4.6. RNA Isolation and Semi-Quantitative RT-PCR Analysis
Total RNA was isolated using TRI reagent (Molecular Research Center, Cincinnati, OH, USA) according to the manufacturer’s instructions. RNA purity and concentration were measured with a NanoDrop One spectrophotometer (ThermoFisher Scientific, Waltham, MA, USA). Complementary DNA (cDNA) was synthesized using the High-Capacity cDNA Reverse Transcription Kit (ThermoFisher Scientific) according to the manufacturer’s instructions. Quantitative analysis of mRNA levels for target genes and the internal control 36b4 (encoding acidic ribosomal phosphoprotein P0, RPLP0) was conducted using the PowerUp SYBR Green Master Mix (ThermoFisher Scientific). Reactions were run on a QuantStudio 3 Real-Time PCR System (ThermoFisher Scientific) under the following thermal cycling conditions: 50 °C for 2 min, 95 °C for 15 min, followed by 40 amplification cycles of 95 °C for 15 s and 60 °C for 1 min. Gene expression was normalized to 36b4 (RPLP0) and analyzed with the 2^–ΔΔCt method. Primer sequences are available upon request.
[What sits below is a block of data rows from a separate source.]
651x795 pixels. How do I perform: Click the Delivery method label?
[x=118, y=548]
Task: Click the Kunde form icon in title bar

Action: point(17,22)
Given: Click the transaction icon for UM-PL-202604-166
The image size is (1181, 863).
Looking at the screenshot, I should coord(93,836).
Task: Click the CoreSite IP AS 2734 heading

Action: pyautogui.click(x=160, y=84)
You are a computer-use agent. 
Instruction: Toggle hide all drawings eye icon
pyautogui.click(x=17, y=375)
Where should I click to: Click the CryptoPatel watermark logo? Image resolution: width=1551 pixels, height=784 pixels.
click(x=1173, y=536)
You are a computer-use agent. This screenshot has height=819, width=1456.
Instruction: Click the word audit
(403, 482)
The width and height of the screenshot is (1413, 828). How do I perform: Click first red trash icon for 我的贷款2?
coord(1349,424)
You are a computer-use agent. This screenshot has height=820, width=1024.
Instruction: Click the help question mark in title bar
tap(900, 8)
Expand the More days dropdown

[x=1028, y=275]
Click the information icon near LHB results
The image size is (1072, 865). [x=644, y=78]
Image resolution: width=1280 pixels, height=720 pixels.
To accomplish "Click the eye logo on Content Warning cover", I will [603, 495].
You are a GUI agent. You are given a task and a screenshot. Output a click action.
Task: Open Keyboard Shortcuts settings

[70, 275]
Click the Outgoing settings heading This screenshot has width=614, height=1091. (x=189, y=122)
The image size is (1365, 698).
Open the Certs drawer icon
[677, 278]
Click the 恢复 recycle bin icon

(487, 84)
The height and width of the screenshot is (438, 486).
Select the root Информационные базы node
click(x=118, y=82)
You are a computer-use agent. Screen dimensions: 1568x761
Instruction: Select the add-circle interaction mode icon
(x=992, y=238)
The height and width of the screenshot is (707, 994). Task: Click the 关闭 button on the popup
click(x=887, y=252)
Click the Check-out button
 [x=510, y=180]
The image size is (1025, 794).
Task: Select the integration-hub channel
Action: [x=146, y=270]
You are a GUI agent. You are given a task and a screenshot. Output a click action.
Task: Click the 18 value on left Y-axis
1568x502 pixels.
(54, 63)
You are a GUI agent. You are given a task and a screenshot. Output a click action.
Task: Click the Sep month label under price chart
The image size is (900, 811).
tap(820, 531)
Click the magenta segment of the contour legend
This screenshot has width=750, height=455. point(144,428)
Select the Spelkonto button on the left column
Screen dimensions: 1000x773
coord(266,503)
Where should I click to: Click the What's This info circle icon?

4.7. BAT Lipid Accumulation and eWAT Adipocyte Area Determination
Samples of iBAT and eWAT were fixed in 10% neutral-buffered formalin and processed for hematoxylin and eosin (H&E) staining at the University of Tennessee College of Veterinary Medicine Diagnostic Laboratory Service. For each mouse, 2–4 fields per slide were photographed (Nikon Eclipse E600 light microscope; Nikon Corporation, Tokyo, Japan), and lipid content or adipocyte areas (2–3 fields per slide) were quantified using ImageJ.
4.8. Statistical Analysis
Analyses were performed with Prism 10 (GraphPad Software). One-way ANOVA followed by Tukey’s post hoc tests was used to test differences among groups. p < 0.05 was considered significant.
5. Conclusions
The results suggest that t-AUCB promotes human brown adipocyte differentiation in vitro, and that transplantation of t-AUCB-treated human brown adipocytes may exert beneficial effects by activating BAT and eWAT in the recipient mice. The long-term effects of transplanting human brown adipocytes to combat high-fat-diet-induced obesity and associated metabolic dysfunction warrant further investigation.